Accessing lineage of a NiFi flow file

1.1k views Asked by At

I'm developing some kind of error handling for flow files for NiFi, e.g. a database sub-system refuses to write the data from a flow file, because the data is not as expected, because the source system of this data is missing some master data.
So this error handling writes the data into a MongoDB with more information what went wrong.
One of those 'more information' is some kind of stacktrace for this flow file, meaning the data lineage. For this purpose I wrote an InvokeScriptedProcessor with a Groovy script to achieve this.

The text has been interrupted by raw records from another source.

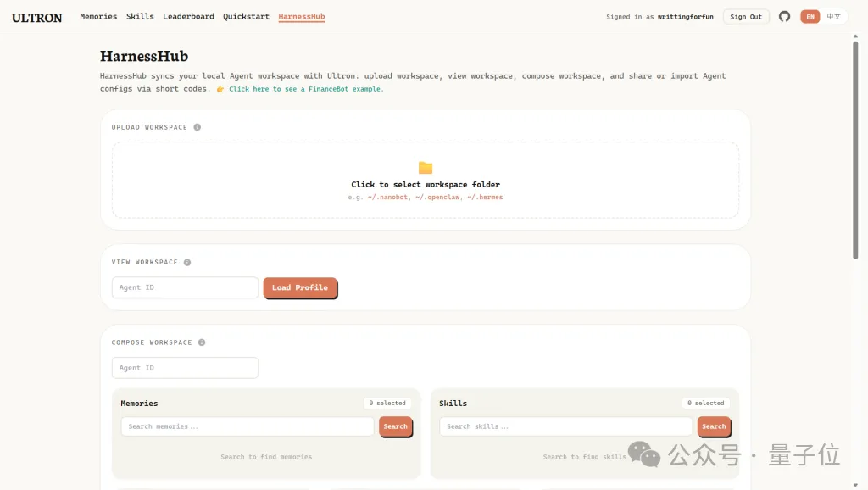868x490 pixels.
Task: Open the GitHub icon link
Action: [x=784, y=17]
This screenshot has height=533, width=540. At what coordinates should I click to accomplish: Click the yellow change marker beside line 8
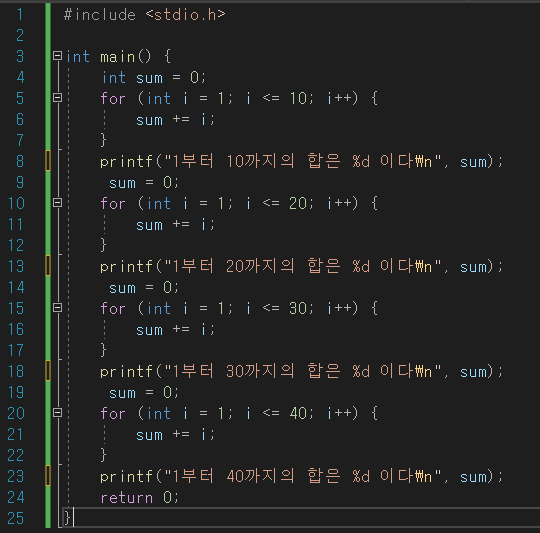click(x=48, y=161)
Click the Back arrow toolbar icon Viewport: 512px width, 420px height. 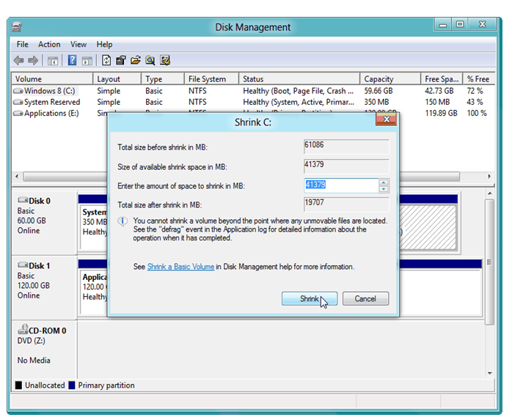point(18,61)
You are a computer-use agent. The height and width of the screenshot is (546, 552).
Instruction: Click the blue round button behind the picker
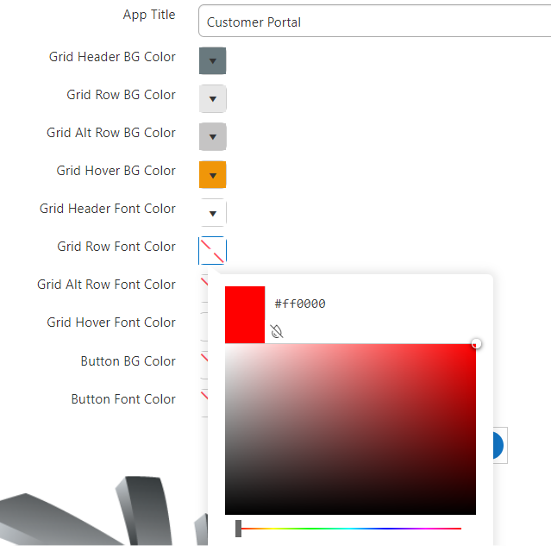click(498, 445)
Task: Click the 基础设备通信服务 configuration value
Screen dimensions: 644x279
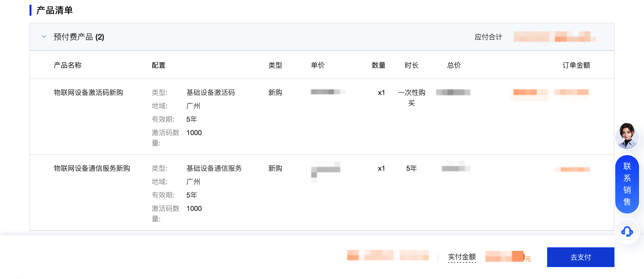Action: coord(214,168)
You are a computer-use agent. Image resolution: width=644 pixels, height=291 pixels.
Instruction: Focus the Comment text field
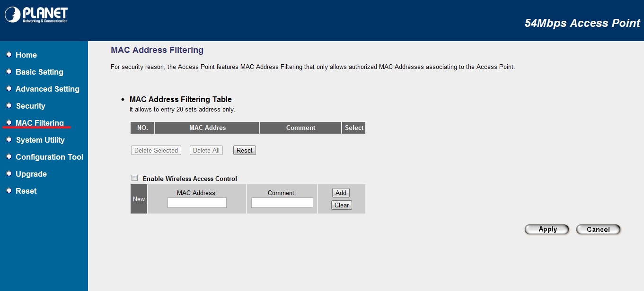(x=282, y=203)
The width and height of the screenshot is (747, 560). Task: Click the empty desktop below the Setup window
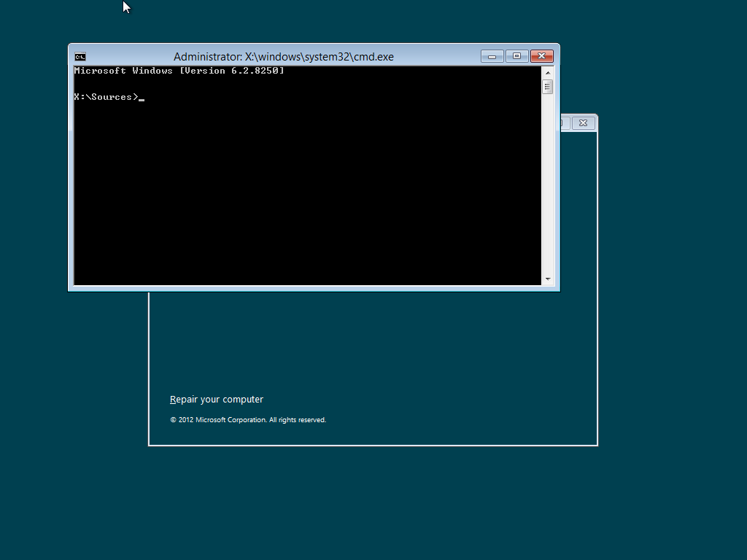(372, 503)
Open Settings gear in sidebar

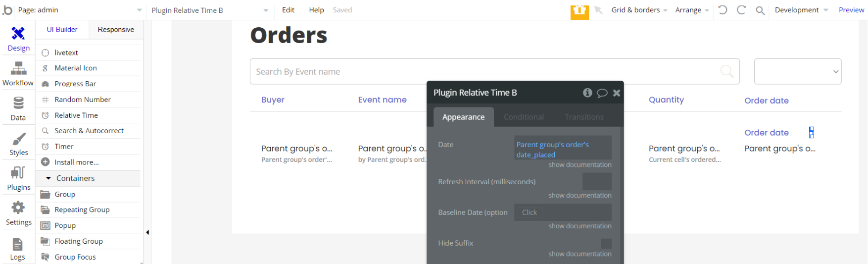click(x=18, y=213)
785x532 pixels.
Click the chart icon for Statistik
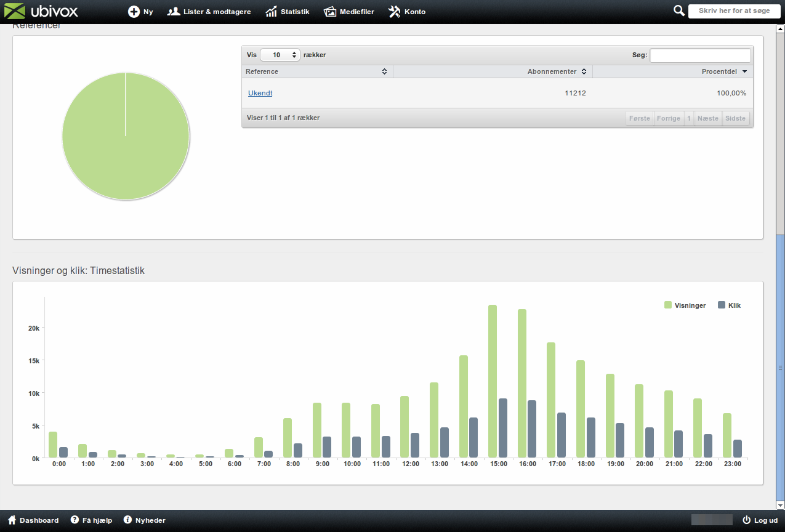click(x=271, y=12)
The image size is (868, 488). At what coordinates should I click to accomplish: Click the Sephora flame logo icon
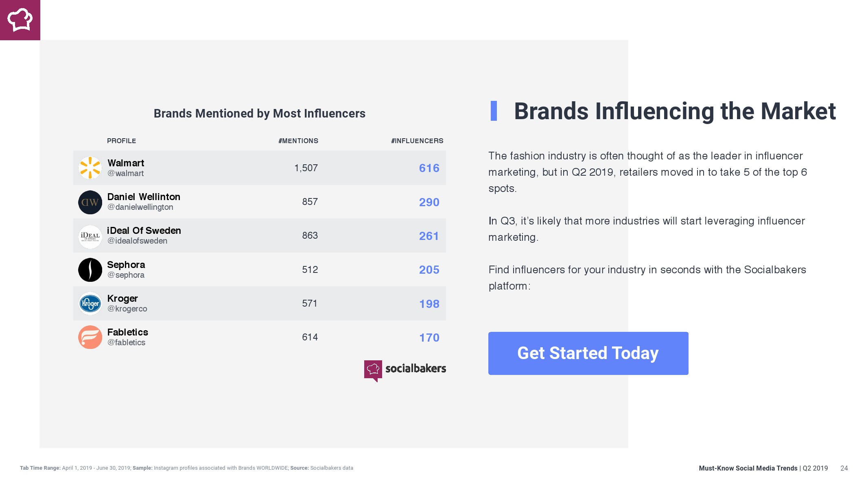[x=90, y=270]
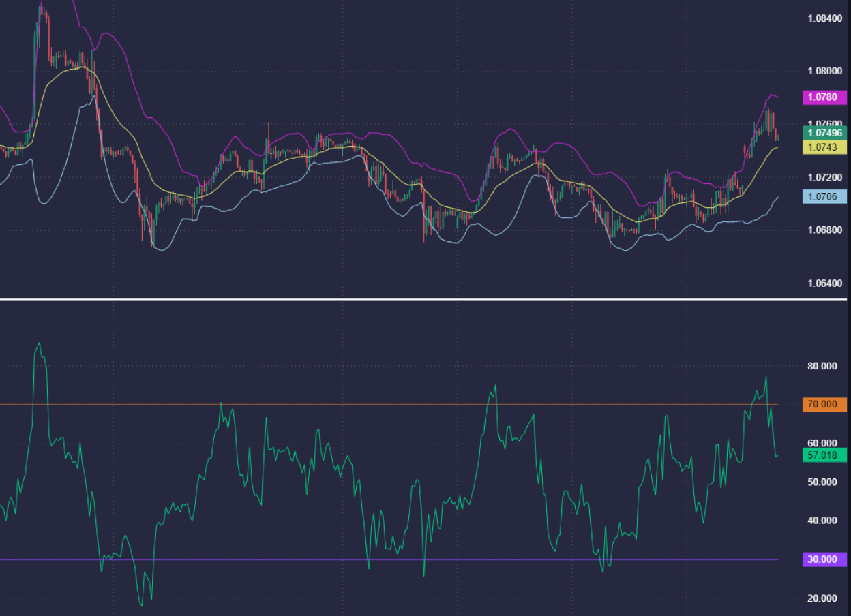Click the 1.07200 price axis tick
851x616 pixels.
pyautogui.click(x=824, y=177)
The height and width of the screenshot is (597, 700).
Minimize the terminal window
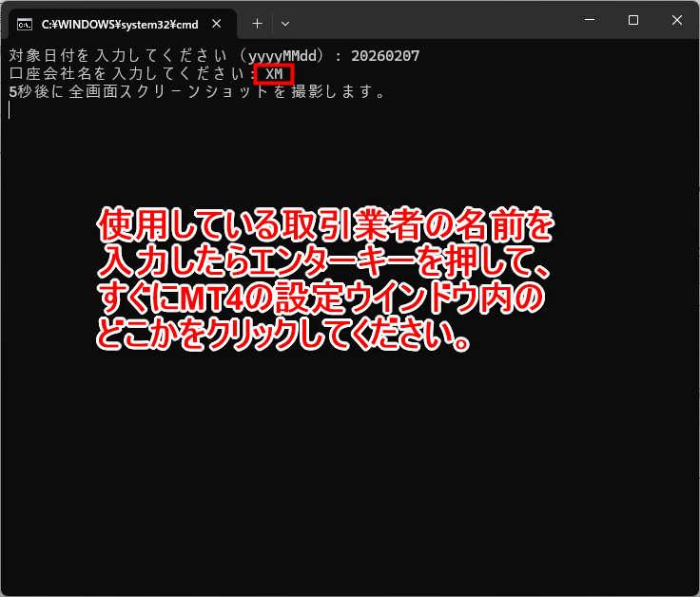coord(589,20)
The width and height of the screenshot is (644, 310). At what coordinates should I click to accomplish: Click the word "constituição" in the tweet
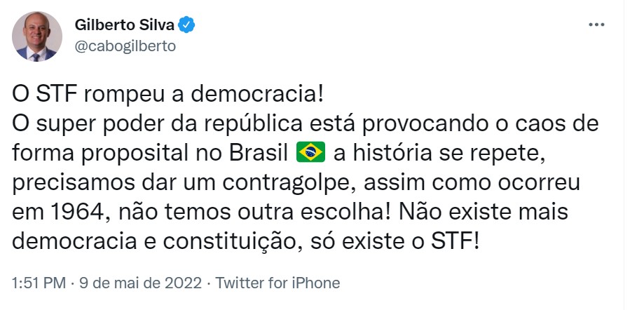click(228, 243)
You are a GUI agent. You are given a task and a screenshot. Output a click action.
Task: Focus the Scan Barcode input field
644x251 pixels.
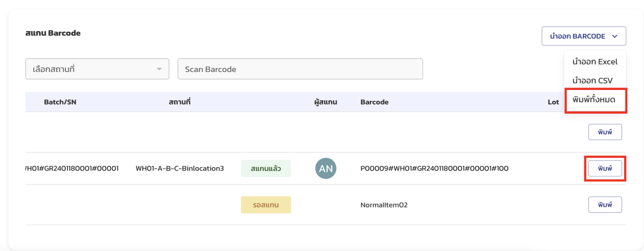click(300, 69)
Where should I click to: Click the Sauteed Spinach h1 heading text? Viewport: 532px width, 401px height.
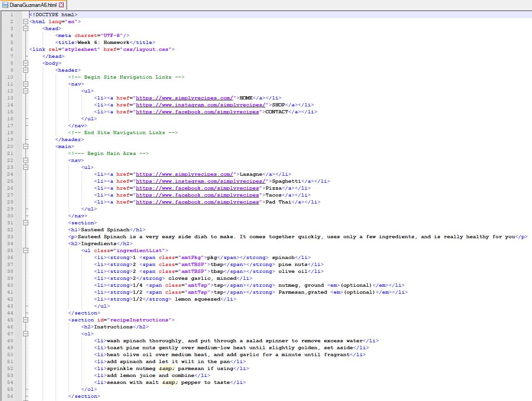(x=105, y=229)
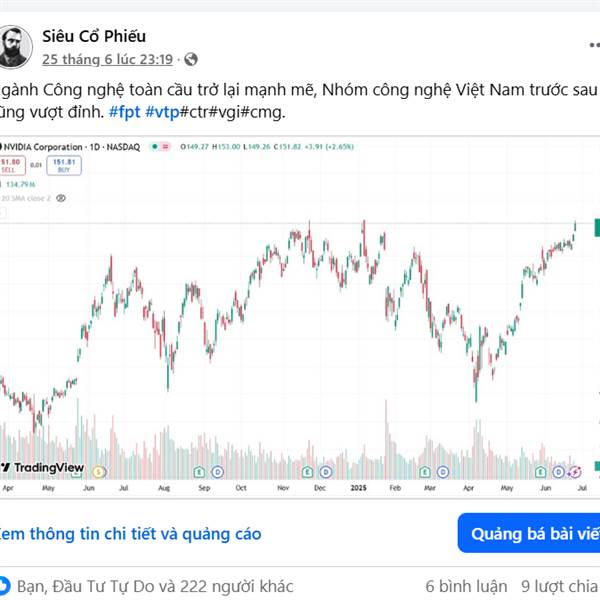Click the TradingView logo on chart

pyautogui.click(x=42, y=467)
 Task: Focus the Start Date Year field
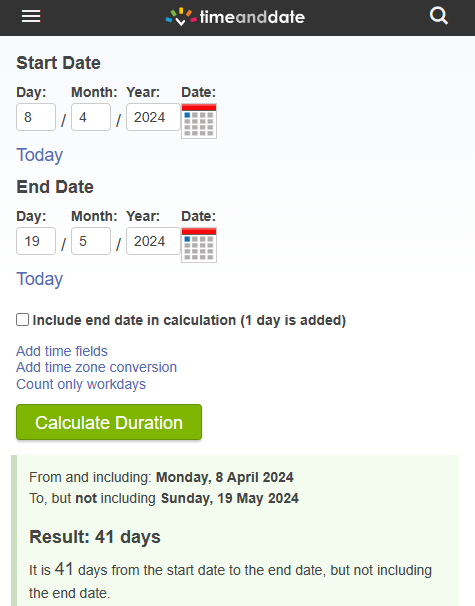[x=153, y=117]
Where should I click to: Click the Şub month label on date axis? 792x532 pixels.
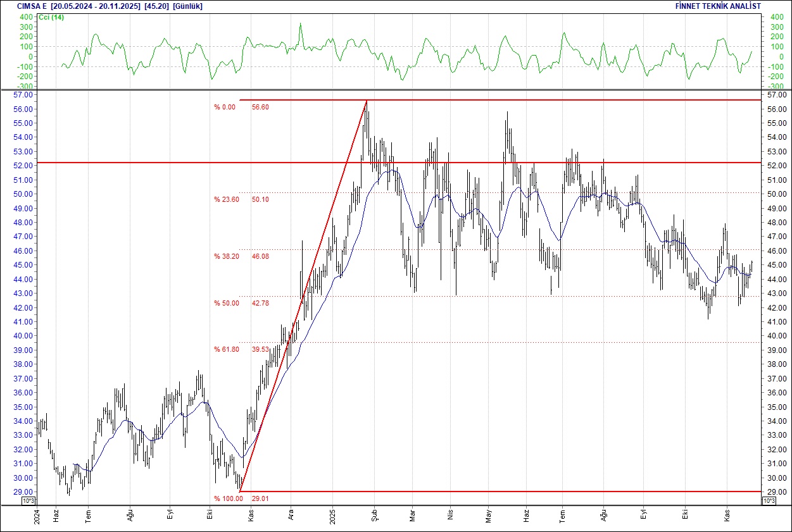click(376, 517)
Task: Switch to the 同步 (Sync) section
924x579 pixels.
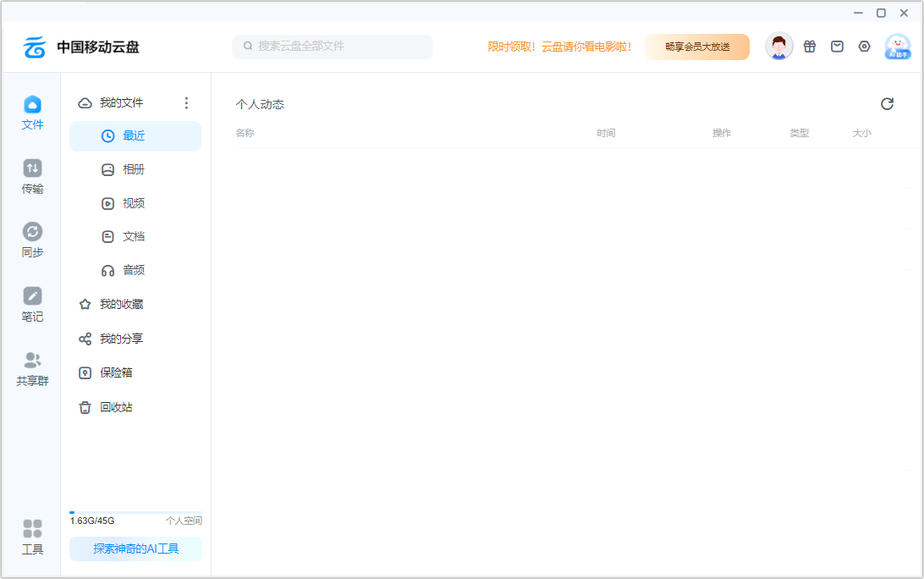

Here is the important part of the script:

ArrayList getStacktrace(flowfileUuid){
    def lineage = this.provenanceRepository.createLineageQuery(flowfileUuid)
    def lineageData = this.provenanceRepository.getLineageData(lineage.id)

    if (lineageData.results == null || lineageData.results.nodes.size() == 0){
        println "cannot find stacktrace for ${flowfileUuid}."
        return []
    }
    def eventIds = lineageData.results.nodes.findAll {n -> n.type == 'EVENT'}.collect {n -> n.id }.sort()
    def provenanceEvents = []
    for (eventId in eventIds){
        provenanceEvents << this.provenanceRepository.getProvenanceEvent(eventId).provenanceEvent.componentName
    }
    this.provenanceRepository.deleteLineageQuery(lineage.id)
    return provenanceEvents
}

For createLineageQuery I'm POSTING to the nifi-api with /nifi-api/provenance/lineage adding the uuid of the flow file in the body. The result is, among others, the ID of the query. I'm using this ID to getLineageData; there is also a property finished and I'm waiting until the query is finished.
With this lineage data I getProvenanceEvent data and write the name of the component (processor) into an array.
After that I deleteLineageQuery as stated in the documentation.

So this would be my stack trace.

The problem now is, the the lineage data is empty when the flow file first hits this InvokeScriptedProcessor. I tried a lot of things, like waiting and stuff. Doesn't help.
Now the odd thing is, that the lineage data is not empty, when I replay the flow file for this processor.
So the behavior is not deterministic as I'm expecting it.
Sometimes the lineage data is not empty when I'm processing the flow file for the first time.
I also tried the thing with Fiddler, there it worked all the time.

Is there a problem with my approach?
I'm currently using NiFi 1.6.0.

EDIT:
I'll take the answer of Bryan as solution.
I'll investigate that as soon as I've got the time, but sounds correct. Nevertheless, I tried my solution with NiFi 1.8.0 and it works as intended. So currently I'm fine with the way I implemented it in the first step, but I'll improve my solution with Bryan's suggestion.

1

There are 1 answers

3
Bryan Bende On BEST ANSWER

I'm not totally sure what the problem is, but in general provenance data is not really meant to be accessed from a processor, which is why there is no API provided by the session or context that lets you retrieve provenance events, only creating events is allowed.

In order to run a provenance query the events need to be indexed, and there is no guarantees about when the indexing will take place related to when the flow file is being processed. So it is possible the events are not visible yet.

A ReportingTask is the intended way to access provenance events and can be used to push them out of NiFi to some external system for longer term storage.